Theodore Too is a large-scale imitation tugboat built in Dayspring, Nova Scotia in 2000 based on the fictional television tugboat character Theodore Tugboat. Theodore Too was located in Bedford, Nova Scotia but arrived in Hamilton, Ontario, his new home, on July 18, 2021.

History
Theodore Too was commissioned by Cochran Entertainment, Inc., the now-defunct production company. Andrew Cochran, the creator of Theodore Tugboat, had told his son bedtime stories about the boats in the big harbour and how they interacted with everyone. This later became the basis for the TV series. Theodore became so popular, the company constructed a life-size model of him for marketing and promoting water safety. The boat is unusual, as it is a full-size replica of a scale model. The original model which was used to film the series and inspired Theodore Too can be seen at Halifax's Maritime Museum of the Atlantic. Theodore Too was built at Snyder's Shipyard in Dayspring, Nova Scotia and launched on April 19, 2000. After sea trials out of Lunenburg, the vessel made its first port call to Halifax on May 6, 2000.  The ocean-going boat made a 50-city tour down the eastern seaboard to Tampa Bay and back again through the Great Lakes to Chicago. Theodore Too became the Ambassador of the U.S. National Safe Boating Council and mascot to the U.S. Coast Guard, participating in several tall ship events. For most of its time touring the eastern seaboard and Great Lakes, Theodore Too had a full-time three-person crew, headed by  Captain Bill Stewart, a 25-year veteran tugboat captain, who also had an additional nine years as a 44-foot motor lifeboat coxswain in the Canadian Coast Guard. After Cochran Entertainment went out of business, the boat was purchased by a Halifax tour boat company, Murphys on the Water. The vessel provided tours of Halifax Harbour in the summer, operating from the Cable Wharf in downtown Halifax.

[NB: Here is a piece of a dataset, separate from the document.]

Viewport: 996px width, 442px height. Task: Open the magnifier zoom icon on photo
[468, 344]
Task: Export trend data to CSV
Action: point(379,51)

On July 16, 2020, Ambassatours announced plans to sell Theodore Too.

Theodore Too was sold to Blair McKeil of McKeil Marine in Burlington. The tug is now expected to collaborate with Swim Drink Fish, a water education and conservation advocacy group, and will promote sustainability and preservation of the Great Lakes. After 21 years, the tug departed the waters off of the Halifax Harbour in early June en route to his new home at the Hamilton Harbour.  On July 18, 2021, the tug arrived in Hamilton.

Specifications

The boat was designed by Fred Allen and naval architect Marius Lengkeek of Lengkeek Vessel Engineering, and was built by Snyder's Shipyard in Dayspring, Nova Scotia, on the Lahave River, not far from Bridgewater, Nova Scotia.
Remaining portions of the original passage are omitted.